Spécialiste du lien entre psychologie et microbiote, le docteur Guillaume Fond explique, dans son dernier livre Bien manger pour ne plus déprimer aux éditions Odile Jacob, que ce que nous mangeons a une influence sur notre santé mentale. Il délivre aussi des conseils pratiques pour adapter notre mode d’alimentation et ainsi allier plaisir et bien-être.

Guillaume Fond est médecin psychiatre et chercheur aux hôpitaux universitaires de Marseille. Il enseigne également à la faculté de médecine de la Timone et est conférencier et formateur auprès de l’Agence nationale du développement professionnel continu.

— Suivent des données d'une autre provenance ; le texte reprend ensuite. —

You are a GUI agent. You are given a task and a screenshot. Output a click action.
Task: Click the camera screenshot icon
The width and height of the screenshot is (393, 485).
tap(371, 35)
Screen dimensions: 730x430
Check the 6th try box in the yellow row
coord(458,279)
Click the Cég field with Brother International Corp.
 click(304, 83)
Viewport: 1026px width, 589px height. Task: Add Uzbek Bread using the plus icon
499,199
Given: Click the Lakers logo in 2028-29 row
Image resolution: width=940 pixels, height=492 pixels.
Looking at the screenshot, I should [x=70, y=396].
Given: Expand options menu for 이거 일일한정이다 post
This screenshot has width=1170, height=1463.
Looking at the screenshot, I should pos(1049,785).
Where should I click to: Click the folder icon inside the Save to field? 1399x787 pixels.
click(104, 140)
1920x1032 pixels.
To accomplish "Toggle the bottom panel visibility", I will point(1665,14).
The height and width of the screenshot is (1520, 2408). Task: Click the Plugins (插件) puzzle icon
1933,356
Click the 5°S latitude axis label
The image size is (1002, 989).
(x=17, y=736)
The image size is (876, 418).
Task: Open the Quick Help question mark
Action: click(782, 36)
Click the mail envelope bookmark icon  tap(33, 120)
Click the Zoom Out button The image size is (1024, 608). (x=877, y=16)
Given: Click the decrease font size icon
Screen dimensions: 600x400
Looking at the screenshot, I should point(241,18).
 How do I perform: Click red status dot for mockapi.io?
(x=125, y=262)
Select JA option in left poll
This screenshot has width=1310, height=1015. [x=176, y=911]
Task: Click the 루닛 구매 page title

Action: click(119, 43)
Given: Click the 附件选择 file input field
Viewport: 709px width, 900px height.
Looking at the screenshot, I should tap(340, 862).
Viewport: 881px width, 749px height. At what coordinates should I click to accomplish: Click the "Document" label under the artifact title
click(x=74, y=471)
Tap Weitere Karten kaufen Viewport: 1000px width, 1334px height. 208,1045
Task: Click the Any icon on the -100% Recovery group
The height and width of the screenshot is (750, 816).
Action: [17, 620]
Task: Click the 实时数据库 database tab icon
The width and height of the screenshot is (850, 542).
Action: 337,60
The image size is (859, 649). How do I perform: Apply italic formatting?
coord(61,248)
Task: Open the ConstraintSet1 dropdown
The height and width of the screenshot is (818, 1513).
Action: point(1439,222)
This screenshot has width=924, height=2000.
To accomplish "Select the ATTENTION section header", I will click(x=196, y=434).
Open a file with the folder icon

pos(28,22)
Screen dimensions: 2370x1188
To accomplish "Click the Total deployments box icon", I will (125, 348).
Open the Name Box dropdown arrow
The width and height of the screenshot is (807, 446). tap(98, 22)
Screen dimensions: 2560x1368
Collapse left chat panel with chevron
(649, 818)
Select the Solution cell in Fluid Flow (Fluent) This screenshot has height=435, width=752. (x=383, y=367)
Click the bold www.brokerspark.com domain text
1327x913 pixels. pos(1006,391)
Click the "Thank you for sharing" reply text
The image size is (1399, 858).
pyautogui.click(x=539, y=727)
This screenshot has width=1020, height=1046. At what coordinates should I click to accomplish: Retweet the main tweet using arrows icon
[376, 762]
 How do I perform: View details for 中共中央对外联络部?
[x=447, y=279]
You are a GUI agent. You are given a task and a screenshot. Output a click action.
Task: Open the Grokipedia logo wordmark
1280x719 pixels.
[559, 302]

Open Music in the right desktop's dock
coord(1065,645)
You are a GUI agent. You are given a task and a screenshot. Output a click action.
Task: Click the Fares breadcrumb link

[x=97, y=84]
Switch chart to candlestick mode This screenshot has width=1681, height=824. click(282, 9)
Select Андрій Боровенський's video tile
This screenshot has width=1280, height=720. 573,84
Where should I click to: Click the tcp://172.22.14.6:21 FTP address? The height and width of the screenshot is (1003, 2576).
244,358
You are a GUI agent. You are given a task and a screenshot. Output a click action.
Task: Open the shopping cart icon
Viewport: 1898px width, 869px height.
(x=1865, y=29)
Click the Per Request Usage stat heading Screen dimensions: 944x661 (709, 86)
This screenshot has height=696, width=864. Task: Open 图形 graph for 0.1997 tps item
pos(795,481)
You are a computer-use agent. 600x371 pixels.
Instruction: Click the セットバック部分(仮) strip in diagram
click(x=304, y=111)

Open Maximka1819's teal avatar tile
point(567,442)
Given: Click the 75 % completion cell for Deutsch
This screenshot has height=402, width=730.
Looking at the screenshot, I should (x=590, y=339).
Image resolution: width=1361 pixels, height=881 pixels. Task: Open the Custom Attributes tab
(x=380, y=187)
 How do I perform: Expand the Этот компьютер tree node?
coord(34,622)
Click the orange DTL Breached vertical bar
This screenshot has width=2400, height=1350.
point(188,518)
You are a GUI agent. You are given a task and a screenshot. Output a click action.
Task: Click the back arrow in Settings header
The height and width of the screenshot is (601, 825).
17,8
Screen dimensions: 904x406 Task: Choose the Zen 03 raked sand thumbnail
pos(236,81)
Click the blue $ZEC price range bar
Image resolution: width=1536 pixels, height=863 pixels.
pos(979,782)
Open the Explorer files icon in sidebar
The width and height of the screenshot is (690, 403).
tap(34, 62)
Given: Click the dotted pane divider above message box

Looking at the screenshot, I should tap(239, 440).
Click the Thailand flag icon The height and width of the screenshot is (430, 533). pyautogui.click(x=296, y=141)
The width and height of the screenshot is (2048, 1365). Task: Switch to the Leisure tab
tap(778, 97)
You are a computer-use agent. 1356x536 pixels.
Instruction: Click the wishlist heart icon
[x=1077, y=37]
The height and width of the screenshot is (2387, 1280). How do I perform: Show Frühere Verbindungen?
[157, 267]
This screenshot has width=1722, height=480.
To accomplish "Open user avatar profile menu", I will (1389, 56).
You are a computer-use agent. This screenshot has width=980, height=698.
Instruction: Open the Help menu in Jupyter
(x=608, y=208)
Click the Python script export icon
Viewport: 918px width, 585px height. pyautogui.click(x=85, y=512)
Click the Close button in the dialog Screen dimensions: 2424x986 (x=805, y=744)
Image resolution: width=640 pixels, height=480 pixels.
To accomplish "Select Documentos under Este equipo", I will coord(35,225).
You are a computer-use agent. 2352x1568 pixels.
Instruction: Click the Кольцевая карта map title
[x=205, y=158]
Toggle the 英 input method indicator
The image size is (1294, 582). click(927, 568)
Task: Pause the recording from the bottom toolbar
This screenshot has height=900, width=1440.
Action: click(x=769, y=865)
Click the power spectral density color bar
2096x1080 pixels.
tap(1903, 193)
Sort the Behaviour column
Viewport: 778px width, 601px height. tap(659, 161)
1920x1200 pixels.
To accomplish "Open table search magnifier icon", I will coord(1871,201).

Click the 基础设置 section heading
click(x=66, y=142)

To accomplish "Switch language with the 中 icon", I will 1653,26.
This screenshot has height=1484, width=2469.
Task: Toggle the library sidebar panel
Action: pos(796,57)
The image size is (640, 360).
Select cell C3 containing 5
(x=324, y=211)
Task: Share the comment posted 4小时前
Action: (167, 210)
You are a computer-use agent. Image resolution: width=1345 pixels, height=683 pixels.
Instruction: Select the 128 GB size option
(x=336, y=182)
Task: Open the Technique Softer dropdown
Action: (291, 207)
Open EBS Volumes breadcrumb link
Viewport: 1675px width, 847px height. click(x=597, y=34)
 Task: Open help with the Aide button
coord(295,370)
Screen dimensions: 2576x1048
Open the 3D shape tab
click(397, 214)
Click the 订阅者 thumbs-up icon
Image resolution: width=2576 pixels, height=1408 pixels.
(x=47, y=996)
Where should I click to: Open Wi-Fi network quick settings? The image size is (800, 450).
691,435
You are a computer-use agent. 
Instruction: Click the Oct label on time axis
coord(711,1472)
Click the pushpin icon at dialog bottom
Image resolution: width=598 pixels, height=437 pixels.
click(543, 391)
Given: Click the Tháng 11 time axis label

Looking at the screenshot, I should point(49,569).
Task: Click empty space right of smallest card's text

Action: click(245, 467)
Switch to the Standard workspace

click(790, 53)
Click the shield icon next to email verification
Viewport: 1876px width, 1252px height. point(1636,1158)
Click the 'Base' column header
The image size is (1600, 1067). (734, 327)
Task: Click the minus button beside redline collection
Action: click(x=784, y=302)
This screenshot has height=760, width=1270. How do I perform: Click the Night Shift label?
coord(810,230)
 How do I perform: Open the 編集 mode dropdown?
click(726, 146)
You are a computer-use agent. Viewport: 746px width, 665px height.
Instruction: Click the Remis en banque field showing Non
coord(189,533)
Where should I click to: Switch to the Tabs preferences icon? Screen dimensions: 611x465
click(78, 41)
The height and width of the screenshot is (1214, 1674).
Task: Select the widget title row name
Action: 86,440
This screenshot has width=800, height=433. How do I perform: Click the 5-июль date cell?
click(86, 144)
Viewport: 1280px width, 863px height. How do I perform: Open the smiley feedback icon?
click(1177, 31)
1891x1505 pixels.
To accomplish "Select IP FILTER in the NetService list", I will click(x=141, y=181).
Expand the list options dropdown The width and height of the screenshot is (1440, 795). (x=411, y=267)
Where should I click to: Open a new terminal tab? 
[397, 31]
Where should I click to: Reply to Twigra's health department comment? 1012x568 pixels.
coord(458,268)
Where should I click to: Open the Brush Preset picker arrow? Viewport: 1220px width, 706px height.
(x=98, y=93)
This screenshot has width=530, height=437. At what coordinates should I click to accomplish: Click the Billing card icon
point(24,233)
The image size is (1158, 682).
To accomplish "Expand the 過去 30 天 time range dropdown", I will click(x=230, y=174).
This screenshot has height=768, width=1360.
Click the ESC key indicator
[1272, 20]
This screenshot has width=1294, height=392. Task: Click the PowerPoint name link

Vous expliquez dans votre livre que la santé mentale est influencée par notre alimentation. Comment ?

Guillaume Fond. Le lien entre intestin et cerveau a été popularisé dans les années 2015 avec l’explosion de l’intérêt du grand public pour le microbiote. En 2009, nous avons développé de nouvelles techniques d’analyse et, depuis, de nombreuses expériences de laboratoire avec des rats ont montré que les bactéries de l’intestin influencent le cerveau. Bien sûr, nous ne pouvons pas faire les mêmes expériences chez l’être humain mais nous avons des démonstrations indirectes que l’alimentation peut augmenter ou, à l’inverse, protéger du risque de dépression ou d’anxiété par exemple. Plusieurs mécanismes entrent en jeu. L’alimentation va influencer les bactéries de notre intestin : deux semaines seulement après avoir changé d’alimentation, nous observons des modifications durables dans les bactéries du tube digestif. Celles-ci vont notamment favoriser la protection, au niveau immunitaire local, de l’intestin. Quand il y a des dysfonctions du microbiote, la perméabilité de l’intestin augmente, ce qui crée de l’inflammation et perturbe les autres organes y compris le cerveau. Les bactéries ont également des fonctions d’extraction des nutriments issus de l’alimentation qui sont ensuite utilisés par le cerveau pour la synthèse de ses propres neurotransmetteurs. Il y a d’ailleurs aussi une synthèse de neurotransmetteurs directement au sein de l’intestin : 95 % de la sérotonine, l’hormone du bonheur, s’y trouve. Toutefois, il reste encore à savoir si cette synthèse influence le cerveau ou pas, les chercheurs sont en train d’explorer cette piste.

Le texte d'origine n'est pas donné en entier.